Take a look through Box's Facebook account, and you'll unearth what may perhaps be one of the most praiseworthy company cultures in Silicon Valley.
One would think an organization that boasts kegerators, Nerf wars, and cool parties with Blink 182 would require little to no effort in recruiting more talent, but there's actually a hiring algorithm that gets the right candidates through Box's front doors — every single time. And it isn't complicated.
Unfortunately, living and breathing Box's treasure trove of company culture just might be limited to what you see on their Facebook's impressive photographic collection, probably because they don't want anyone else to give you the runaround about how much fun they're having at work.
That, and because searching variants of "Box office company culture" in Google Images pulls up cardboard clip art or pictures of theater ticket booths.
Entelo spoke with Box's senior manager of tech recruiting, Sarah Lovelace, to get an inside look on the company's potent formula for hiring success, the infrastructure of their company culture.
Here are our favorite takeaways from Entelo's webinar with Box on diversity hiring:
While Box focuses a great deal on creating diversity among the engineering team, the company didn’t always start off that way.
“We really didn’t have a [diversity] goal at the beginning, which is kind of strange. We weren’t focused on hiring a specific number of people from different gender groups or ethnicities, or backgrounds. What we did instead is we looked at the group of people that we had and we focused on programs on things that were relevant for them,” Sarah said.
Don’t have a diversity hiring plan? Focus on improving employee satisfaction by tailoring your company’s onboarding and retention strategies to suit the current team.
By leveraging diversity on their management team, Box recruiters were able to attract and hire like candidates.
Here's an example. Following Box's acquisition of Increo in October 2009, its former CEO, Kimber Lockhart, joined Box as was one of the first females on the engineering team.
With a keen interest in recruiting other younger women to join the company, the former director of engineering catalyzed programs and recruiting plans at Box built around that hiring goal, tactics that stuck around even after her departure in March. (She's now the VP of Engineering at One Medical Group.)

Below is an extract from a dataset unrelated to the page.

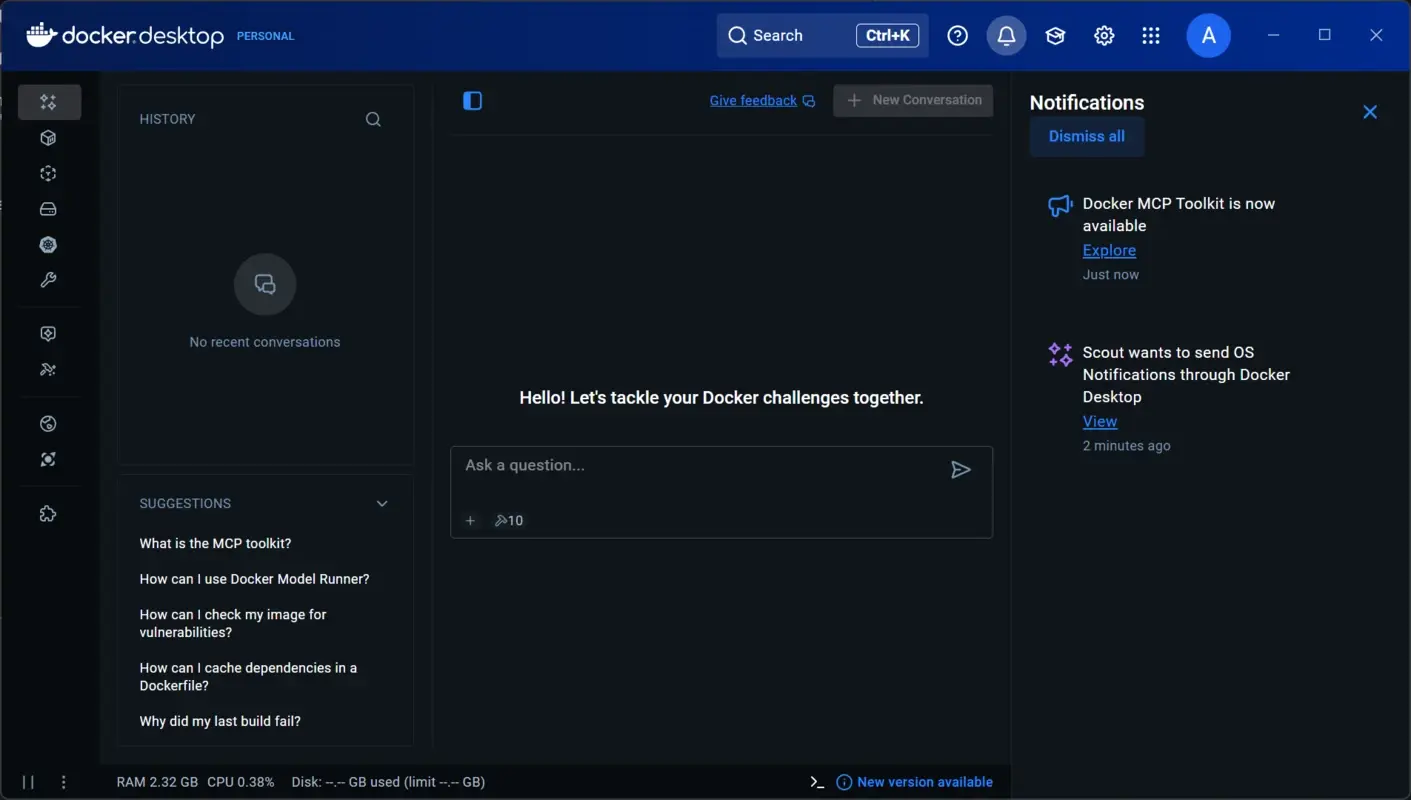Open the Volumes view in the sidebar

point(47,209)
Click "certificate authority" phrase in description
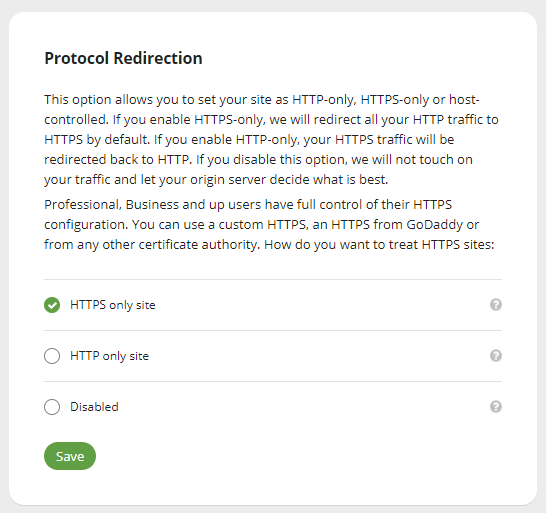The width and height of the screenshot is (546, 513). pyautogui.click(x=200, y=244)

Along with Lockhart, recruiters visited college campuses and attended other networking events where she was able to connect with diverse candidates and help develop the distinct female engineering presence at Box today.
Many recruiters lose sight of the idea that maintaining a positive company image goes beyond having recognizable branding or a standout online presence. An organization’s employees also molds its identity and how others view the company culture and work environment.
Appeal to candidates by showing them what you’re made of. Consider having current employees speak with potential hires about the company’s benefits to give them a sense of who they’ll be working with, and how being on the team will develop their career goals. It’s even more effective when team members from upper-level management get involved with the recruiting process.
The recruiting team at Box is made up of a mishmash of very interesting people. Fun, too.
“Diversity doesn’t just extend to gender or ethnicity," Sarah said. "It’s really all about who you are and your unique thing that you bring to the table.”
Box’s team of 20 recruiters and hiring managers represent a wide range of folks varying in age, alma maters, homelands, and hobbies. Of the crew, there are ballroom dancers, a record-holding juggler, natives of London, India, and the Philippines, and a trapeze pro. Sarah herself is a two-time world baton twirling champion!
There’s also an engineering director slash biohacker on the Box team whose practices include testing irregular sleeping schedules and a melange of unconventional workout regimes.
“By having a diverse group of recruiters and hiring managers, you’re just automatically going to bring more diversity into the group.”
Diversifying the company’s management team naturally instills a drive to hire talent from a wider variety of backgrounds and experiences. And as proven in our previous point, the benefits go both ways.
Bring your wacky self during the interview at Box. Seriously.
According to Sarah, one of Box’s mottos states, “Bring your wacky self to work.” During the interview, Box asks candidates a simple, but revealing question on what makes them different.
“For us, it’s about finding people who are successful in their job, but who are also successful in other aspects of life as well. We want people who are always going to be bringing in something new and interesting to the table, and who are going to continually add value to our culture,” Sarah said.
By opening up the conversation to learn more about what candidates do outside of work, recruiters can steer the discussion toward finding out about candidates’ personal and professional goals while creating a more intimate, comfortable connection during the interview.
Creating more diversity in the workplace not only yields more productivity, but also builds a team that's excited to develop a product or service along with their fellow comrades.
"We have a pretty kickass culture. It makes a big difference to have people you enjoy working with."